Ünlü neyzen Aka Gündüz Kutbay vefatının Otuzuncu Yılında Cemal Reşit Rey Konser Salonu’nda sevenleri ve  dostları tarafından hasretle anıldı.

 

 “Aka Gündüz Kutbay – Otuz Yılın Özlemiyle…”  etkinliği 28 Aralık 2009 Pazartesi akşamı Cemal Reşit Rey Konser Salonu’nda gerçekleştirildi. İstanbul Büyükşehir Belediyesi Kültür Müdürlüğü’nün düzenleyip, Kültür A.Ş’nin organizasyonunu üstlendiği programda ney üstadı Aka Gündüz Kutbay’ın yakın dostları hatıralarını naklederken, usta hanende ve sazendeler Kutbay’ın sevdiği ve icra ettiği eserleri seslendirdiler.

 Programın konukları Nihat Doğu, Abdi Coşkun, Ahmet Özhan, Fikret Karakaya, Mutlu Torun; hanende Munip Utandı; sazendeler Arif Erdebil (ney), Yavuz Akalın (ney),  Birol Yayla (tanbur), Taner Sayacoğlu (kanun) ve Fahrettin Yarkın (bendir) oldu. 

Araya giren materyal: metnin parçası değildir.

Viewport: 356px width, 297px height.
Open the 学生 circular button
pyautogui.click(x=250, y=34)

 Yansımalar grubu üyesi neyzen Aziz Şenol Filiz’in sunumu ve yönetiminde gerçekleştirilen etkinliğin açılış konuşması için sahneye gelen İstanbul Büyükşehir Belediyesi Kültür Müdürü Hüseyin Öztürk, Aka Gündüz Kutbay’ın Türk musiki tarihinde önemli yere sahip olduğunu, sanatının vefatından yıllar sonra onun yolundan giden öğrencileri ve musikişinaslarla devam etmesinin onu daha değerli kıldığını belirterek böyle bir programa ev sahipliği yapmanın gururunu yaşadığını söyledi.

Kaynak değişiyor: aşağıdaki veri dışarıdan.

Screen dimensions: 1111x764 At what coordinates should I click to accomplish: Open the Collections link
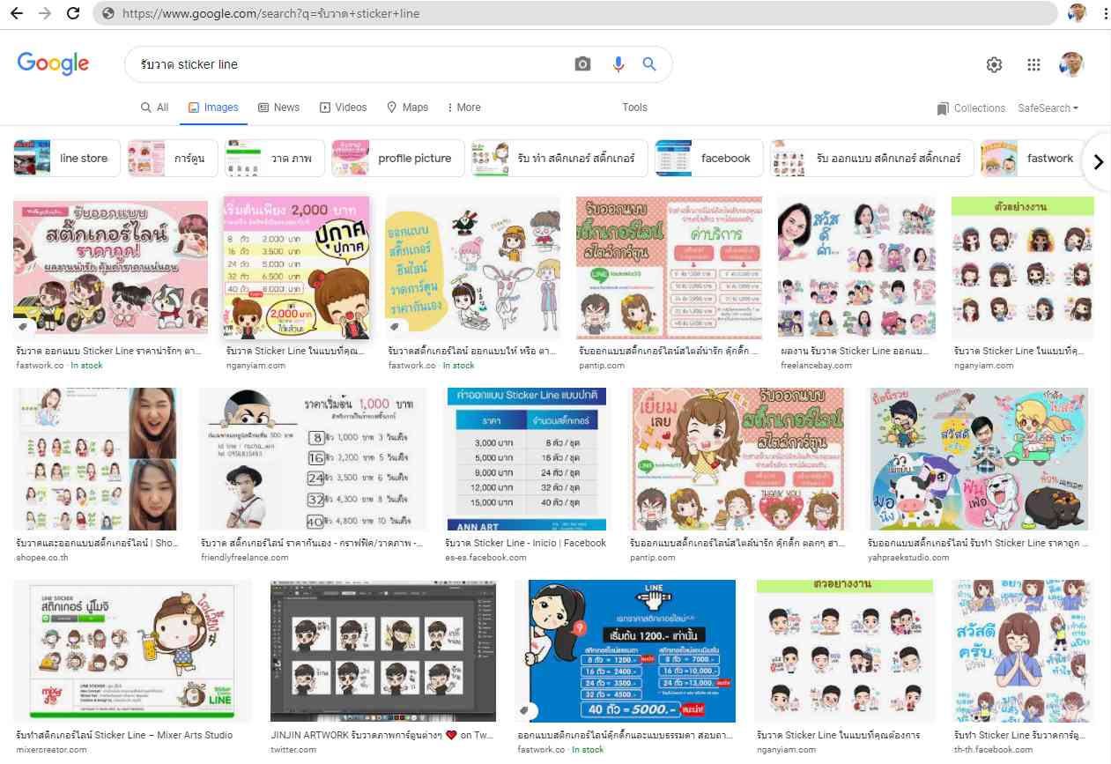click(x=971, y=108)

 Açılış konuşmasının ardından Aka Gündüz Kutbay’ın 1974 yılında evinde kaydedilmiş konuşması  dinlenildi. Kutbay’ın hayatından karelerin kendi üflediği ney kaydı eşliğinde 12 dakikalık bir slayt gösterimiyle perdeye yansıtılması ise programın en mânidar bölümlerinden biriydi.

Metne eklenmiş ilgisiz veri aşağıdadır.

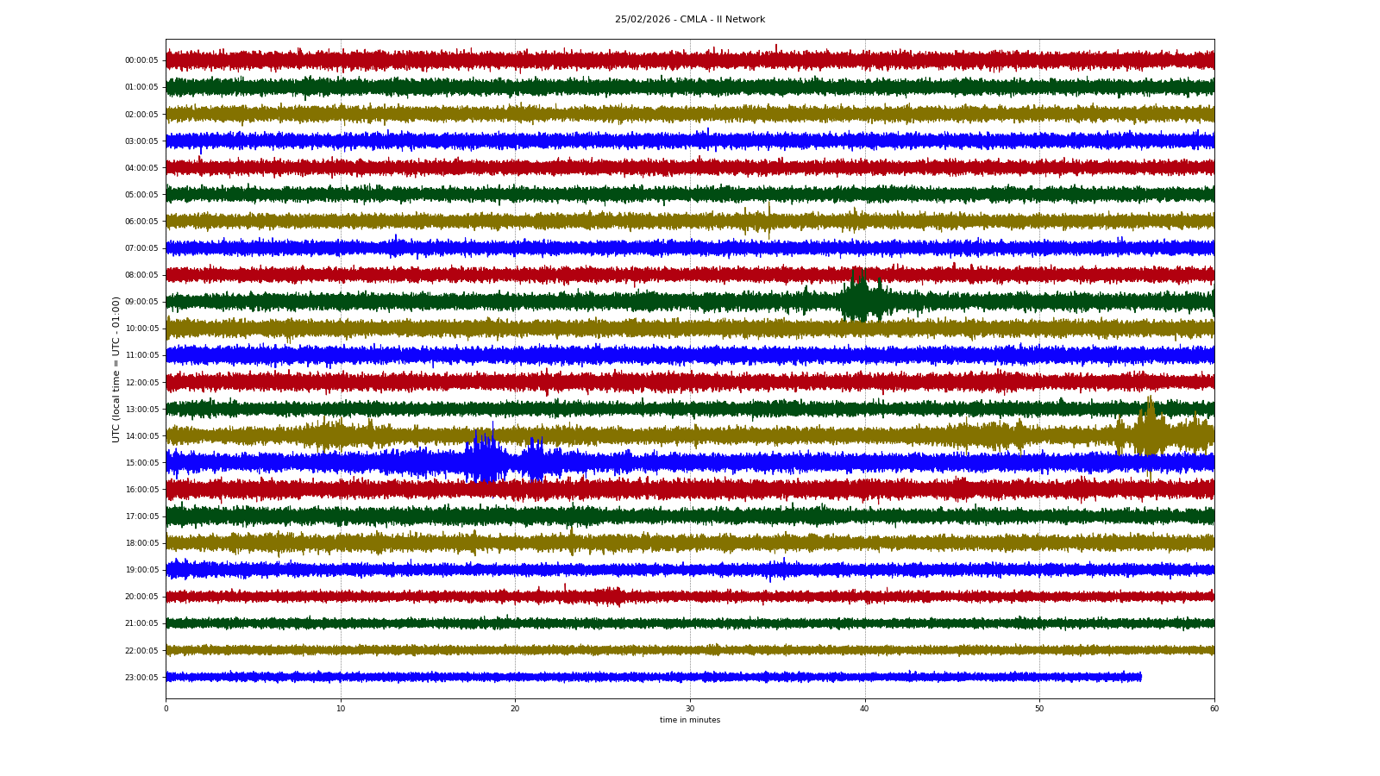Click the x-axis tick label "60"

click(1214, 709)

 Etkinliğin ilk canlı icrası Aka Gündüz Kutbay’ın öğrencisi Yavuz Akalın’ın ney taksimiydi. Akalın’ın üflediği neyin özelliği rahmetli Aka Gündüz’ün emaneti olmasıydı. Taksimin ardından saz semaisi icra edildi.

 Aka Gündüz Kutbay’ın kadim dostu Nihat Doğu, konukların yaşça en büyüğü sıfatıyla ilk sözü alıp, 1950’li yıllardaki ortak müzik serüvenlerinin hayat boyu onları birbirine nasıl bağladığını anlattı. Nihat Doğu, 1950’lerin sonuna doğru hemen her gece bir üstadın evinde müzik icrası için toplanıldığını, kendilerinin de üç ayrılmaz dost (Aka Gündüz Kutbay, Cinuçen Tanrıkorur, Nihat Doğu) olarak bu toplantılara nasıl büyük bir heyecanla iştirak ettiklerini dile getirdi. Doğu’nun anlattığına göre 1960’lı yıllarda İstanbul Radyosu’nun açtığı imtihanlara 1600 kişi başvurmuş, sadece 5 kişi kazanabilmiştir. 5 kişinin üçü de bu müzik sevdalısı ayrılmaz dostlardır. Nihat Doğu konuşmasının sonunda Aka Gündüz’le bir dostlarının nişan meclisinde çaldıkları “komparsita”yı ve New York’ta Aka Gündüz ile sokaktaki bir flüt sanatçısının karşılıklı düet yaptıktan sonra hep birlikte nasıl ağladıklarını tatlı bir üslupla aktardı.

 

Nihat Doğu’nun konuşmasının ardından usta yorumcu Munip Utandı, Ruhi Ayangil yönetimindeki Boğaziçi Üniversitesi Türk müziği korosunda tanıştığı Aka Gündüz’ü rahmetle yâd ederek, onun sevdiği bir mersiye olan güftesi Recaizade Mahmut Ekrem, bestesi Şevki Bey’e ait “Gül hazin, sümbül perişan, bağzarın şevki yok” eserini seslendirdi.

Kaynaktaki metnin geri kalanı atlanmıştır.